I've always been, for some reason, an 80s fan. I love the 80s genre. It's funny because I come in the weight room every morning during the season and we've got Sirius Satellite Radio on, and I immediately turn on 80s. So anybody who walks in the weight room knows it's me because they hear 80s playing. It's pretty funny. I always tell people I was kind of brought up in the wrong decade. I was a decade too late. I was born in '79, so really my high school years, my rebellious years, were in the 90s. But I was always an 80s guy.
ESPN Playbook: Who are your favorite artists from the 80s?

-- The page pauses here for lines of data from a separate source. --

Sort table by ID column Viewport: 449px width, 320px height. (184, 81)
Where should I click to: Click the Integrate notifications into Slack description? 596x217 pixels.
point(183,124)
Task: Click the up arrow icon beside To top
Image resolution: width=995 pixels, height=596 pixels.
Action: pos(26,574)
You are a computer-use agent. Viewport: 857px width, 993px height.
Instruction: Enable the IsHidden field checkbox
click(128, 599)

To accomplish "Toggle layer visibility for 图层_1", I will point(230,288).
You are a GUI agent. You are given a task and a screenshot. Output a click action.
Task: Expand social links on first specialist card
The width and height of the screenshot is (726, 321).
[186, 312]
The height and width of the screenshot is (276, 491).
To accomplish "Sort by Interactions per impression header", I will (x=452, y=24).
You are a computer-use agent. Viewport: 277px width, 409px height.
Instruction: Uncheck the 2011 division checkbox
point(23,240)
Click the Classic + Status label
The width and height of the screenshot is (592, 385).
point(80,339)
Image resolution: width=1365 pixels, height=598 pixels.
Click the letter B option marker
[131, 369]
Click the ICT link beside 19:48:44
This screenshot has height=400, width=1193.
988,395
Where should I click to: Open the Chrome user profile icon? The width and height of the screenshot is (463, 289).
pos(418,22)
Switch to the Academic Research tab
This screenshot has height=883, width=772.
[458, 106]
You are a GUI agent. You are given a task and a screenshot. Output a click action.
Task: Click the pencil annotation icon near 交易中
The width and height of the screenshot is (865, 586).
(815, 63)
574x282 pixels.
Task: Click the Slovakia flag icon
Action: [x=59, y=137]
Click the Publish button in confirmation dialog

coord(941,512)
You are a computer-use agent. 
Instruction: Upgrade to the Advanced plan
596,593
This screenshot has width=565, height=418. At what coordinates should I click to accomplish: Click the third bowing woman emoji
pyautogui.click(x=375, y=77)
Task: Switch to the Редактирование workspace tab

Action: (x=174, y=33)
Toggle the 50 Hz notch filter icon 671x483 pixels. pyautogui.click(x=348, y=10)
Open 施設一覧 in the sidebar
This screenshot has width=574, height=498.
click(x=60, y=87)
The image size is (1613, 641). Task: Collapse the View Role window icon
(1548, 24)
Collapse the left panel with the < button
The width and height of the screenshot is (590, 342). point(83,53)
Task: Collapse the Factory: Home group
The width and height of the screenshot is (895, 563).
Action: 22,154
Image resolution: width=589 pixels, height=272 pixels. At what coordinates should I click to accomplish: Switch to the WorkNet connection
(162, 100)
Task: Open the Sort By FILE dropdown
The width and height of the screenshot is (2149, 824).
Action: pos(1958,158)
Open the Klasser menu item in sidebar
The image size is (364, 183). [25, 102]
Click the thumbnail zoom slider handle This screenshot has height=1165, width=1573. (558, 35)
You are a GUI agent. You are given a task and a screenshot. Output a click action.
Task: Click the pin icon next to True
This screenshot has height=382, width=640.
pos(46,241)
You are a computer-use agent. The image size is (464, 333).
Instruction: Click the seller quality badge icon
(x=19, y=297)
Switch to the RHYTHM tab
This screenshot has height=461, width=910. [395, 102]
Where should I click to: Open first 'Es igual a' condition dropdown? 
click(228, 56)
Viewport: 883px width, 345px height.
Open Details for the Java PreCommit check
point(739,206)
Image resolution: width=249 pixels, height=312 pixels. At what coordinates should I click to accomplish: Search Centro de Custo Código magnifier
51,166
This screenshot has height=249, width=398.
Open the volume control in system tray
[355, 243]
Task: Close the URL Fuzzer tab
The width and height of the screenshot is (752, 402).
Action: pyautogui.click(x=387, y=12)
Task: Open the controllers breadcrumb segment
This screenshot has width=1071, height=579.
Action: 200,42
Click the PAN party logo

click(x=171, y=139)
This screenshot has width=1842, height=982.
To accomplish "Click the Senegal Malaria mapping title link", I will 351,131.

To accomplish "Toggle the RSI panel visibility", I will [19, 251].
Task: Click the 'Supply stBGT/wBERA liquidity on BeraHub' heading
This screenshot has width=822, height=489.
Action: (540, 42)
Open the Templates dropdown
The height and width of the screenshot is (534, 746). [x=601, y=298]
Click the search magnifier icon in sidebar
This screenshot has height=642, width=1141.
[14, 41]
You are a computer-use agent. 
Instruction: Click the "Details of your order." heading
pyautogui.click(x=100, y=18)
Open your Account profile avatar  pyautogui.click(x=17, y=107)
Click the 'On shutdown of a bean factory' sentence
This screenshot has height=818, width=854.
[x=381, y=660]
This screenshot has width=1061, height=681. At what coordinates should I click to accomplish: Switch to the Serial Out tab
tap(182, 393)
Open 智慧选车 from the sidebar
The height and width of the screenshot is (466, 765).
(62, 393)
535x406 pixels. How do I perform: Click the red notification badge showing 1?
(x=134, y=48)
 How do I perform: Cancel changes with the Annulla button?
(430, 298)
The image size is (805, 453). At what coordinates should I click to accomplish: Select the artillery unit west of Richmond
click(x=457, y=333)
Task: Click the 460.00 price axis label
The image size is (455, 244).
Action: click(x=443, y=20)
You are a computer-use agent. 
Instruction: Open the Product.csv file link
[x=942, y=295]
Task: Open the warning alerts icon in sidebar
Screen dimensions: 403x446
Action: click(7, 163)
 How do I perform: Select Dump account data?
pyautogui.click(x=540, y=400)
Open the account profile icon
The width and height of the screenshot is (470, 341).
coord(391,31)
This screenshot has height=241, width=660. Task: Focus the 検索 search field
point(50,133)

Oh, man. Just crazy stuff. A lot of the one-hit wonders, but if Billy Idol comes on or Bon Jovi, I know those songs. But there's a ton. Honestly, that's why I like listening to 80s. I'll honest with you, most of the songs I've probably heard a thousand times, but I would still struggle about which group it is and the year. I just know the sound and I can certainly pick it out whenever it plays.
ESPN Playbook: So I gotta ask: Let's say you're with some of the fellas at a karaoke bar. Are you singing?
I can get up there and rock out a little bit, for sure. Probably a Bon Jovi song.
ESPN Playbook: Ever dressed as Bon Jovi for Halloween?
I actually went as a punk rocker on probably about five different occasions.
ESPN Playbook: Do you have a favorite pregame song for superstition or getting you amped up?
I'm really a fan of all kinds of music, so I feel like depending on my mood, I'll listen to whatever. In our pregame locker room, there are guys playing stuff, but I don't really have anything in particular that I listen to, or that's a superstition or tradition. Whatever is rocking in the stadium, I've got my thought process and kind of the stuff I'm thinking about. It just kind of gets me in the zone.
ESPN Playbook: So are you a fan of "The X Factor"?
You know what, I'll be honest: I don't have a chance to watch a lot of TV. But I know that's a huge craze, like "The Voice," of course "Idol," "America's Got Talent." I have flipped through those shows because there are so many people that are talented in that way. For me, somebody who's got very little musical ability, you admire what people are able to do.
ESPN Playbook: Do you think you have an off-the-field talent that would fare well on a reality show?
Well, I won a spelling bee when I was in fourth grade. Maybe if I studied really hard, I could compete in the spelling bee.
ESPN Playbook: I know ESPN airs the Scripps National Spelling Bee, so maybe we'll make that happen sometime.
Those 13-year-old kids would crush me. I won the fourth-grade spelling bee by spelling rhinoceros. I remember the word and everything.